» **WHAT TO WORK ON**
Here are some records. Print all of them exactly.

** Opening TASK INPUTS block **

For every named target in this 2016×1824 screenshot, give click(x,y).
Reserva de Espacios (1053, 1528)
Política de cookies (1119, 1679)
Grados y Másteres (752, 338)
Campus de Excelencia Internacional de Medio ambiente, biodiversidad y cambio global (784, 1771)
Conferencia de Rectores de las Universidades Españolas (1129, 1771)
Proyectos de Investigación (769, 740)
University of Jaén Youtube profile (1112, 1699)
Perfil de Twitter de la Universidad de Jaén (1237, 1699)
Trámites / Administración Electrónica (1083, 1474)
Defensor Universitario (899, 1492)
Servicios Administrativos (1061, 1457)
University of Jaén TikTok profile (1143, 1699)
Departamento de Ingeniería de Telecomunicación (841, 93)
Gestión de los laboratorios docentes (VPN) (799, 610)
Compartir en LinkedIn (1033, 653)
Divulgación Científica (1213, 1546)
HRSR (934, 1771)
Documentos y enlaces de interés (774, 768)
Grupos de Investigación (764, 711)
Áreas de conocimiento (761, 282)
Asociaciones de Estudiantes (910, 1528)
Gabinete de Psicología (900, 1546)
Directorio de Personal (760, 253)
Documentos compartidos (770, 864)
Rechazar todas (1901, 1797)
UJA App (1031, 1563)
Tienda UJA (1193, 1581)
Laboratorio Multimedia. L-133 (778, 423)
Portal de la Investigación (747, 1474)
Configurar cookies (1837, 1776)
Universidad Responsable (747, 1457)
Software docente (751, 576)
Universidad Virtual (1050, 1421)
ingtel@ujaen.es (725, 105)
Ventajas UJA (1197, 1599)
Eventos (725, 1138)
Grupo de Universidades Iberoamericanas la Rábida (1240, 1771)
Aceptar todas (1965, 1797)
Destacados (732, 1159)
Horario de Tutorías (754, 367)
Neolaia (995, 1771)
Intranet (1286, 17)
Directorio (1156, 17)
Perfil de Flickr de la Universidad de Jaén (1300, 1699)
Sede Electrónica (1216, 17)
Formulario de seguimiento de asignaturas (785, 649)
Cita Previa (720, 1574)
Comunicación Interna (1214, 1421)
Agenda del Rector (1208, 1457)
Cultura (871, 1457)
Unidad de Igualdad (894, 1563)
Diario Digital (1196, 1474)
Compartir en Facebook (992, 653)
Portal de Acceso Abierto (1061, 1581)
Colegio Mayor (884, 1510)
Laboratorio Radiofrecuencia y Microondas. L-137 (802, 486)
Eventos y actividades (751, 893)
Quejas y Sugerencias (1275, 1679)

** Closing TASK INPUTS block **

» **TASK RESULT**
For every named target in this 2016×1824 screenshot, give click(x,y).
Reserva de Espacios (1053, 1528)
Política de cookies (1119, 1679)
Grados y Másteres (752, 338)
Campus de Excelencia Internacional de Medio ambiente, biodiversidad y cambio global (784, 1771)
Conferencia de Rectores de las Universidades Españolas (1129, 1771)
Proyectos de Investigación (769, 740)
University of Jaén Youtube profile (1112, 1699)
Perfil de Twitter de la Universidad de Jaén (1237, 1699)
Trámites / Administración Electrónica (1083, 1474)
Defensor Universitario (899, 1492)
Servicios Administrativos (1061, 1457)
University of Jaén TikTok profile (1143, 1699)
Departamento de Ingeniería de Telecomunicación (841, 93)
Gestión de los laboratorios docentes (VPN) (799, 610)
Compartir en LinkedIn (1033, 653)
Divulgación Científica (1213, 1546)
HRSR (934, 1771)
Documentos y enlaces de interés (774, 768)
Grupos de Investigación (764, 711)
Áreas de conocimiento (761, 282)
Asociaciones de Estudiantes (910, 1528)
Gabinete de Psicología (900, 1546)
Directorio de Personal (760, 253)
Documentos compartidos (770, 864)
Rechazar todas (1901, 1797)
UJA App (1031, 1563)
Tienda UJA (1193, 1581)
Laboratorio Multimedia. L-133 (778, 423)
Portal de la Investigación (747, 1474)
Configurar cookies (1837, 1776)
Universidad Responsable (747, 1457)
Software docente (751, 576)
Universidad Virtual (1050, 1421)
ingtel@ujaen.es (725, 105)
Ventajas UJA (1197, 1599)
Eventos (725, 1138)
Grupo de Universidades Iberoamericanas la Rábida (1240, 1771)
Aceptar todas (1965, 1797)
Destacados (732, 1159)
Horario de Tutorías (754, 367)
Neolaia (995, 1771)
Intranet (1286, 17)
Directorio (1156, 17)
Perfil de Flickr de la Universidad de Jaén (1300, 1699)
Sede Electrónica (1216, 17)
Formulario de seguimiento de asignaturas (785, 649)
Cita Previa (720, 1574)
Comunicación Interna (1214, 1421)
Agenda del Rector (1208, 1457)
Cultura (871, 1457)
Unidad de Igualdad (894, 1563)
Diario Digital (1196, 1474)
Compartir en Facebook (992, 653)
Portal de Acceso Abierto (1061, 1581)
Colegio Mayor (884, 1510)
Laboratorio Radiofrecuencia y Microondas. L-137 (802, 486)
Eventos y actividades (751, 893)
Quejas y Sugerencias (1275, 1679)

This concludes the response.